Experiência mostra que diferenças no código genético podem ser responsáveis pela diferença de longevidade entre os sexos

Por Da Redação - Atualizado em 31 out 2016, 18h46 - Publicado em 19 Maio 2010, 22h00

Bruno Garattoni

As mulheres vivem mais do que os homens. No mundo, em média 4 anos e 8 meses a mais. E, no Brasil, a diferença é ainda maior – 7 anos a favor das mulheres.
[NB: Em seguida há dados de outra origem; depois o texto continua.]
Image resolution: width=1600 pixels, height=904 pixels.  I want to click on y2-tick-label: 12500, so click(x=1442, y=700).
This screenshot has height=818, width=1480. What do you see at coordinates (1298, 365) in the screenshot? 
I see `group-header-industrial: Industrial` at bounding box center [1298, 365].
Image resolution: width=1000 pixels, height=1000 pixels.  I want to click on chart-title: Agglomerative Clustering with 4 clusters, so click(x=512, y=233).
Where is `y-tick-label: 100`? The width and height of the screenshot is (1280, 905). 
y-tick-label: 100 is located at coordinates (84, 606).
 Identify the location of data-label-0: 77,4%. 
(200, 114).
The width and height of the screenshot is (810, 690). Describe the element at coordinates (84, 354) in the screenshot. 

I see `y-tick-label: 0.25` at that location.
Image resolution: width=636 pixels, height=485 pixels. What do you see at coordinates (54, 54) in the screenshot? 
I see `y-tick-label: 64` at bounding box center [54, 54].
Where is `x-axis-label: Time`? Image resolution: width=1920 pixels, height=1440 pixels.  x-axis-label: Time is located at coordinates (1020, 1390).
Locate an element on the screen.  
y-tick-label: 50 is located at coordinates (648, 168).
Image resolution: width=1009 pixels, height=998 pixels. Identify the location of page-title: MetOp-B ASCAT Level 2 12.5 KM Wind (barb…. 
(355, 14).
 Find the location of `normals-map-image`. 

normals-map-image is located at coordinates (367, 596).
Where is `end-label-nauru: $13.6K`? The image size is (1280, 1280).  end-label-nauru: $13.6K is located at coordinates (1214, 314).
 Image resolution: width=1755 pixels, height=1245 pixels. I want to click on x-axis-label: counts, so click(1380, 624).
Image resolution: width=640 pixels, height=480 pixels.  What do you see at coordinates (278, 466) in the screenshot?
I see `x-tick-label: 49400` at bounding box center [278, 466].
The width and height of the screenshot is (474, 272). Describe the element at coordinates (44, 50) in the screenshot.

Os cientistas sempre recorreram a explicações comportamentais: os homens bebem e fumam mais, vão menos ao médico, sofrem mais homicídio etc. É verdade. Mas o fator determinante pode ser outro: o DNA. Usando técnicas de manipulação genética, cientistas de duas universidades japonesas criaram ratos bimaternais, ou seja, que tinham duas mães e nenhum DNA masculino. Incrivelmente, esses animais tiveram a longevidade estendida em 30%: viveram em média 186 dias a mais do que os ratos normais. “Nós achamos que isso se deva à supressão de um gene chamado Rasgrf1, que os animais normalmente herdam do pai”, afirma o biólogo Tomohiro Kono, da Universidade de Agricultura de Tóquio. Kono e sua equipe são líderes mundiais nas pesquisas sobre DNA dos sexos: foram eles que criaram, em 2004, a técnica que permite gerar descendentes entre duas fêmeas de rato, sem a necessidade de um macho. “Os resultados sugerem que o esperma tem um efeito negativo na longevidade de mamíferos”, conclui o novo estudo, que foi publicado no jornal científico Human Reproduction (principal publicação especializada no assunto). A influência do DNA nas diferenças de longevidade entre os sexos também poderia ajudar a explicar outro fato: entre as pessoas que conseguem ultrapassar a barreira de 110 anos de idade, 96% são mulheres.